Y	Hacker News new \| ask \| show \| jobs

by joatmon-snoo 2015 days ago

Googler but nowhere near Gmail, so just educated speculation:

* We have a lot of automation/tools to prevent incidents when mitigation is straightforward (e.g. roll back a bad flag, quarantine unusual traffic patterns), which means that when something does go wrong it's often a new failure mode that needs custom, specialized mitigation. (e.g. what if you're in a situation where rolling back could make the problem worse? we might be Google, but we don't have magic wands)

* Debugging new failure modes is a coin flip: maybe your existing tools are sufficient to understand what's happening, but if they're not, getting that visibility can in itself be difficult. And just like everyone else, this can become a trial and error process: we find a plausible root cause, design and execute a mitigation based on that understanding, and then get more information that makes very clear that our hypothesis was incomplete (in the worst case, blatantly wrong).

3 comments

userbinator 2015 days ago

We have a lot of automation/tools to prevent incidents when mitigation is straightforward (e.g. roll back a bad flag, quarantine unusual traffic patterns), which means that when something does go wrong it's often a new failure mode that needs custom, specialized mitigation.

As Douglas Adams says, "The major difference between a thing that might go wrong and a thing that cannot possibly go wrong is that when a thing that cannot possibly go wrong goes wrong it usually turns out to be impossible to get at or repair."

link

missblit 2015 days ago

Rollback proof bugs are rare, but boy howdy are they exciting.

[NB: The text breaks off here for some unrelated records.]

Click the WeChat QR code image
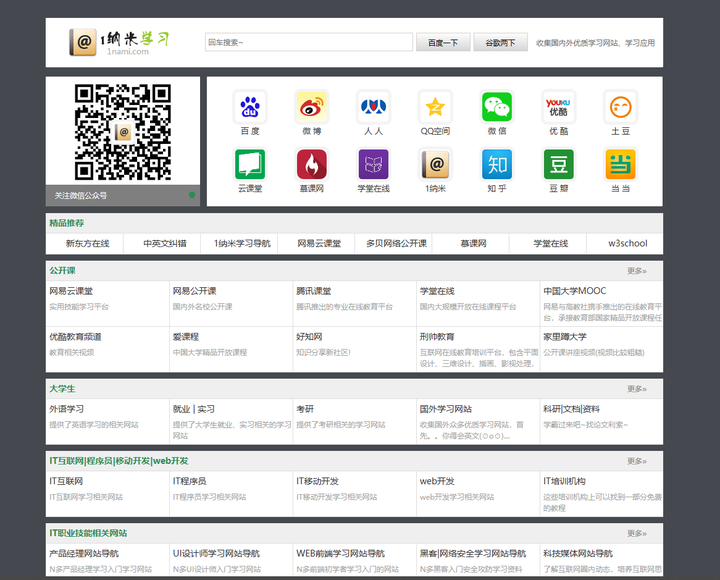The height and width of the screenshot is (580, 720). [x=123, y=132]
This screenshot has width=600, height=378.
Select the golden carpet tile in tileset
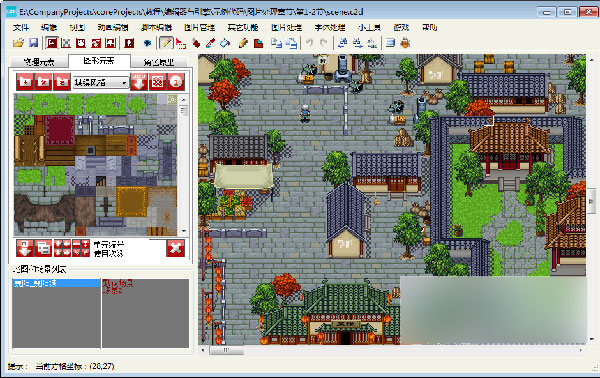[132, 201]

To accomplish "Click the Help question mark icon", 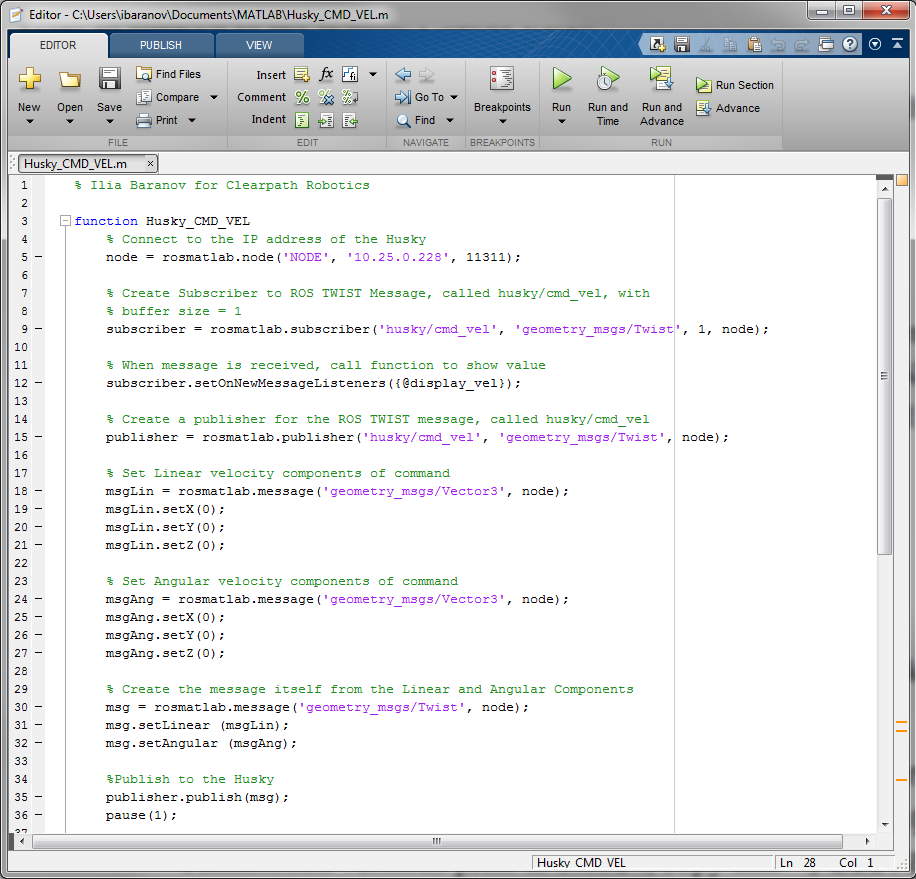I will tap(849, 44).
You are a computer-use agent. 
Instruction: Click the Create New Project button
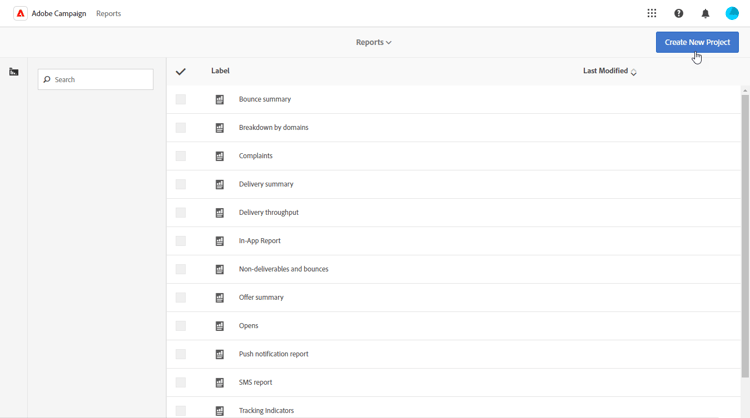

I think I've only seen one so far (unless you count bad data / bad state that persists after a bad change is rolled back... which can also be pretty exciting)

link

Andrex 2015 days ago

Is "exciting" a synonym for "harrowing" where you're from? :P

link

vitus 2015 days ago

Chrome web store has no rollback strategy, there is only roll forward :(

link

joshuamorton 2015 days ago

You can build rollbacks out of rollforwards, although it certainly isn't particularly fun. You patch an update to version N version code so that it's higher than N+1 and roll out the N+2 labelled N.

link

Aperocky 2015 days ago

> what if you're in a situation where rolling back could make the problem worse?

Here comes the poison pills!

link